Posted on:2006-01-30Degree:Ph.DType:Thesis
University:University of Arkansas for Medical SciencesCandidate:Milesi-Halle, AlessandraFull Text:PDF
GTID:2454390008973837Subject:Health Sciences
Abstract/Summary:
The goal of these experiments was to investigate the role of sexual dimorphism in the pharmacokinetics and pharmacodynamics of (+)-methamphetamine (METH) and (+)-amphetamine (AMP) in rats. This was accomplished by determining the influence of rat sex, METH dose and schedule of administration in the pharmacological response. First I hypothesized that females could offer improvements over male rats in modeling human METH effects. To test this hypothesis, METH and AMP pharmacokinetics were determined after 1.0 and 3.0 mg/kg METH. The results showed females formed lower amounts of AMP after a METH dose. There were substantial differences in area under the concentration-time curve (METH AUC), Systemic (ClT) and renal clearance (ClR), volume of distribution (Vd), and urinary elimination, suggesting dose-dependent pharmacokinetics in females. AMP formation in female rats is more representative of that in humans, suggesting that females could provide a useful model for studying METH and AMP effects.; The second study determined how these pharmacokinetic differences impact METH- or AMP-induced behavior.
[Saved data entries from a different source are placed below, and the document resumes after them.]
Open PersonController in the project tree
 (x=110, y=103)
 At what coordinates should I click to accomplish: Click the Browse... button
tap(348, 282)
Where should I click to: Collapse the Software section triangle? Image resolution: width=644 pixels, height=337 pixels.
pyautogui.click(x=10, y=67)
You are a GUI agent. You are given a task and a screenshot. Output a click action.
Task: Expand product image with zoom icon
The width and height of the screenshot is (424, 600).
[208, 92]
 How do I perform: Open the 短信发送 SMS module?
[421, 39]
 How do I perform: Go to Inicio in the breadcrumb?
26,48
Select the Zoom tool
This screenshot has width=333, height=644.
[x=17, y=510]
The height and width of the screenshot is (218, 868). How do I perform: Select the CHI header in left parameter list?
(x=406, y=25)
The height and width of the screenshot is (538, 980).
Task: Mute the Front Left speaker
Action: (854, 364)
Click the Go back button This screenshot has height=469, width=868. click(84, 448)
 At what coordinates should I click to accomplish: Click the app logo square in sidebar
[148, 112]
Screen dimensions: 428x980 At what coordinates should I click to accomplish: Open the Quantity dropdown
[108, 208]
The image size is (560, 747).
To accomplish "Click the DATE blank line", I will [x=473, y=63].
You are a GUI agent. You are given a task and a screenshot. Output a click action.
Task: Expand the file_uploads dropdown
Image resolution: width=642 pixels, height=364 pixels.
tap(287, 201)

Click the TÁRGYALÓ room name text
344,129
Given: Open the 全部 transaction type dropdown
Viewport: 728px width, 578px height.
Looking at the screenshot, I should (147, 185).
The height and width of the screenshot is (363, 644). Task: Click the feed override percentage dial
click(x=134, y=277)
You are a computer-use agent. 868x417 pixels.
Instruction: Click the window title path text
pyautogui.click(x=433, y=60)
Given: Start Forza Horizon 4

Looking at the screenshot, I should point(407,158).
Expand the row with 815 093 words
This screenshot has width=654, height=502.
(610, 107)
Locomotor activity and stereotypy were ascertained in rats after saline, 1.0, and 3.0 mg/kg doses of METH or AMP. The results showed sex-, dose- and time-dependent differences in locomotion, with females displaying longer-lasting effects after METH and AMP, including more stereotypies after the higher doses. METH and AMP had comparable effects within each sex.; The final studies investigated the interplay between sex differences in METH pharmacokinetics and self-administration behavior. Males and females were given multiple METH injections, derived from average self-administration patterns from male rats (27 0.048 mg/kg METH injections, 1.3 sec duration, in 2 hr sessions). Results showed rats achieved relatively steady METH concentrations early in the infusion protocol. Substantial sex differences were found, with females showing greater AUC12020 , lower ClT and lower AMP formation.; In conclusion, males and females were found to be animal models with differing levels of vulnerability in which to study the complex effects of METH and AMP. These findings suggest that METH pharmacokinetics plays a crucial role in the differential pharmacological response to METH in male and female rats. These pharmacokinetic differences could explain previously reported sex differences in self-administration in rats.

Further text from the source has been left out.